Ekelöf ist einer von zahlreichen internationalen Autorinnen und Autoren, deren Eindrücke über das Deutsche Reich in der Anthologie "Reisen ins Reich. 1933-1945. Ausländische Autoren berichten aus Deutschland" zusammengestellt sind.

Das zentrale Thema des Buches ist der fremde Blick: Von bekannten Schriftstellern und Journalisten aus den USA, Schweden oder Ungarn bis hin zum Gaststudenten aus China zeichnen Besucherinnen und Besucher aus aller Welt ein Bild des Alltags in den verschiedenen Städten und Dörfern des Deutschen Reiches.

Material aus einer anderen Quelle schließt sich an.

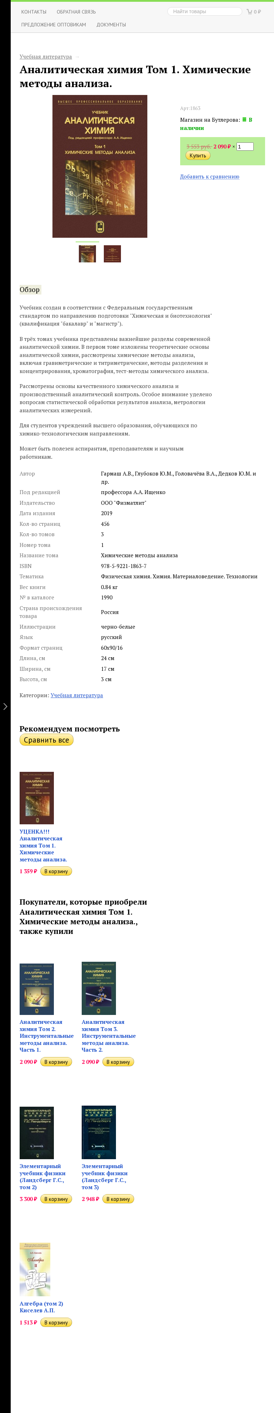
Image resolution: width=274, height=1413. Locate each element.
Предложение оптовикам (53, 24)
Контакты (33, 11)
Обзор (30, 289)
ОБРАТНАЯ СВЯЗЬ (76, 11)
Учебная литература (46, 56)
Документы (111, 24)
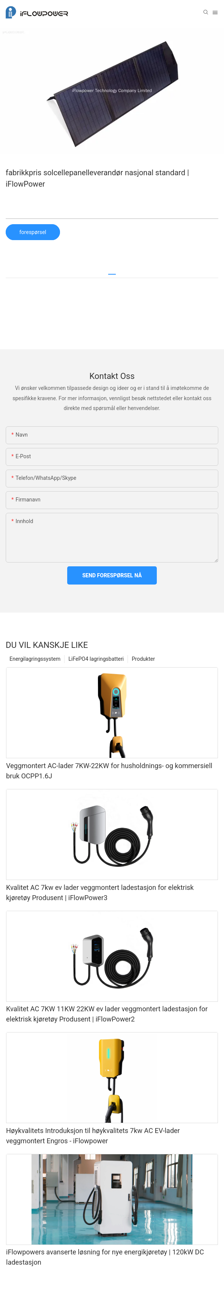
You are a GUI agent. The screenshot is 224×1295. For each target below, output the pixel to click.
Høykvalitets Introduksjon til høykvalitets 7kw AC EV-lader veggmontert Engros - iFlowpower (93, 1136)
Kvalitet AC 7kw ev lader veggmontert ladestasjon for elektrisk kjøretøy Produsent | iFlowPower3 (100, 892)
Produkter (143, 659)
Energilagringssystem (34, 659)
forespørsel (32, 232)
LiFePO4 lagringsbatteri (96, 659)
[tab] (112, 271)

Beginnend mit einem Auszug aus Christopher Isherwoods Goodbye to Berlin von Januar bis Mai 1933, dessen Darstellungen die Vorlage für das Musical Cabaret lieferten, endet das Buch mit einem Tagebucheintrag des norwegischen Journalisten Theo Findahl am 8. Mai 1945. Neben Einschätzungen zur politischen Lage und zu Vorhaben der deutschen Regierung oder Reaktionen auf tagespolitische Geschehnisse enthält es vor allem Beschreibungen kleiner, alltäglicher Begebenheiten, in denen die Verfasser häufig gerade das Monströse der deutschen Ideologie entdecken.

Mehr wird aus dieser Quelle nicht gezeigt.